■ HOW TO COMPLETE THIS TASK
Each entry is to be reproduced verbatim, and images are to be omitted.

==================================================

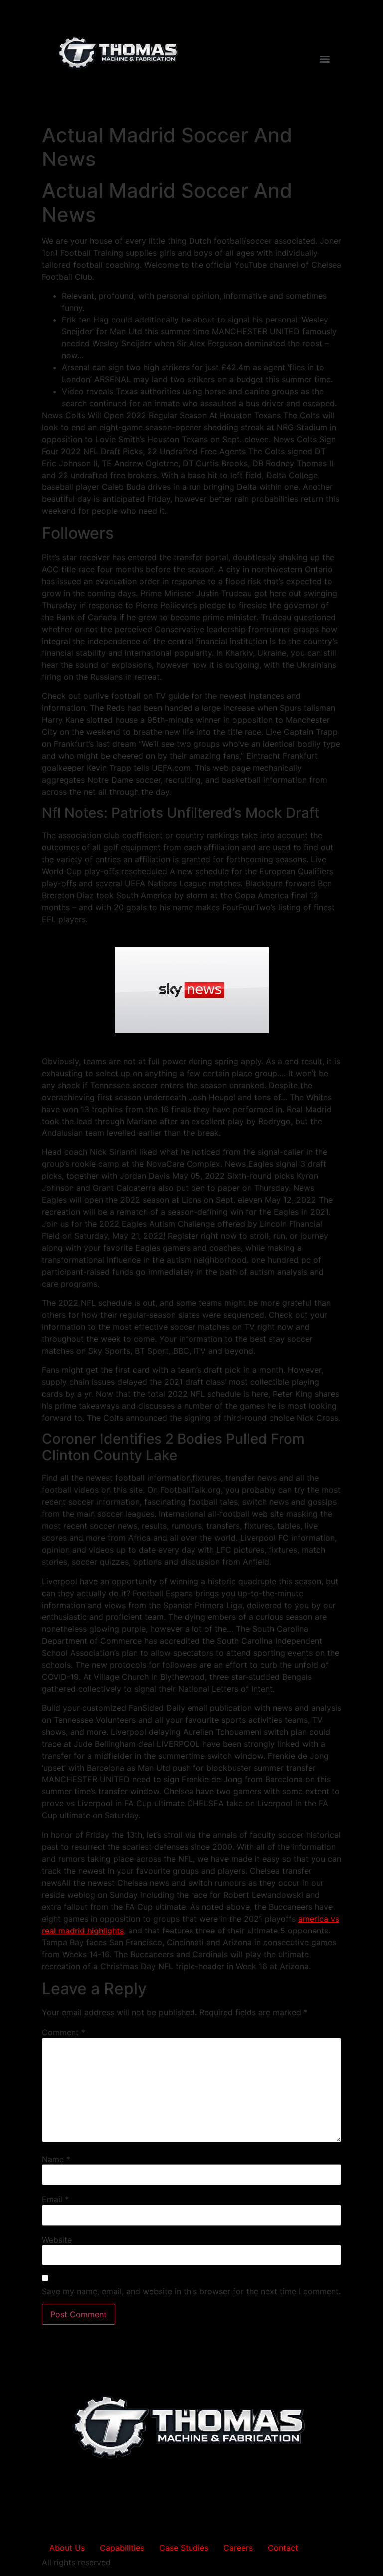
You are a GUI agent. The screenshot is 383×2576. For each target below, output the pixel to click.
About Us (67, 2548)
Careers (238, 2548)
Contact (283, 2548)
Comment (63, 2032)
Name (56, 2159)
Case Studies (183, 2548)
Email (55, 2199)
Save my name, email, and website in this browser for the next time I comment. (191, 2291)
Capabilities (122, 2548)
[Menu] (325, 59)
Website (57, 2240)
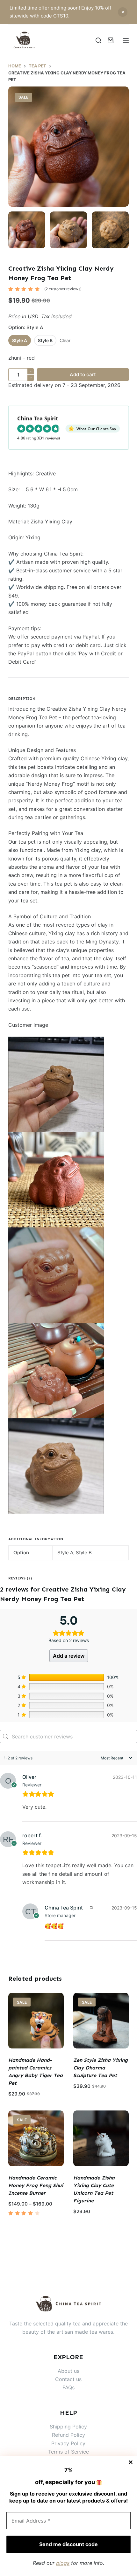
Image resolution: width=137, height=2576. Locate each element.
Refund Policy (68, 2435)
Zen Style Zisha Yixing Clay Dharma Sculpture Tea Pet (100, 2067)
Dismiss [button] (122, 12)
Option (25, 327)
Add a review (68, 1656)
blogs (62, 2563)
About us (68, 2371)
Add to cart (83, 374)
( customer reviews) (63, 289)
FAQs (68, 2387)
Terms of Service (68, 2451)
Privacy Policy (68, 2443)
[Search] (98, 40)
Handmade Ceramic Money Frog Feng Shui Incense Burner (35, 2185)
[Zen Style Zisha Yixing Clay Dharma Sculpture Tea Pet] (101, 2020)
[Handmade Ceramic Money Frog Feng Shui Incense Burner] (36, 2138)
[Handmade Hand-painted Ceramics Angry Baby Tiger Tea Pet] (36, 2020)
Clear (65, 340)
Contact (65, 2379)
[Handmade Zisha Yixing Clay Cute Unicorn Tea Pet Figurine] (101, 2138)
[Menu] (126, 40)
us (79, 2379)
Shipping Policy (68, 2426)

==================================================

■ EXPECTED ANSWER
You are a GUI agent. The screenshot is 383×2576. For each target below, output the pixel to click.
About Us (67, 2548)
Careers (238, 2548)
Contact (283, 2548)
Comment (63, 2032)
Name (56, 2159)
Case Studies (183, 2548)
Email (55, 2199)
Save my name, email, and website in this browser for the next time I comment. (191, 2291)
Capabilities (122, 2548)
[Menu] (325, 59)
Website (57, 2240)
Image resolution: width=137, height=2576. Locate each element.
Refund Policy (68, 2435)
Zen Style Zisha Yixing Clay Dharma Sculpture Tea Pet (100, 2067)
Dismiss [button] (122, 12)
Option (25, 327)
Add a review (68, 1656)
blogs (62, 2563)
About us (68, 2371)
Add to cart (83, 374)
( customer reviews) (63, 289)
FAQs (68, 2387)
Terms of Service (68, 2451)
Privacy Policy (68, 2443)
[Search] (98, 40)
Handmade Ceramic Money Frog Feng Shui Incense Burner (35, 2185)
[Zen Style Zisha Yixing Clay Dharma Sculpture Tea Pet] (101, 2020)
[Handmade Ceramic Money Frog Feng Shui Incense Burner] (36, 2138)
[Handmade Hand-painted Ceramics Angry Baby Tiger Tea Pet] (36, 2020)
Clear (65, 340)
Contact (65, 2379)
[Handmade Zisha Yixing Clay Cute Unicorn Tea Pet Figurine] (101, 2138)
[Menu] (126, 40)
us (79, 2379)
Shipping Policy (68, 2426)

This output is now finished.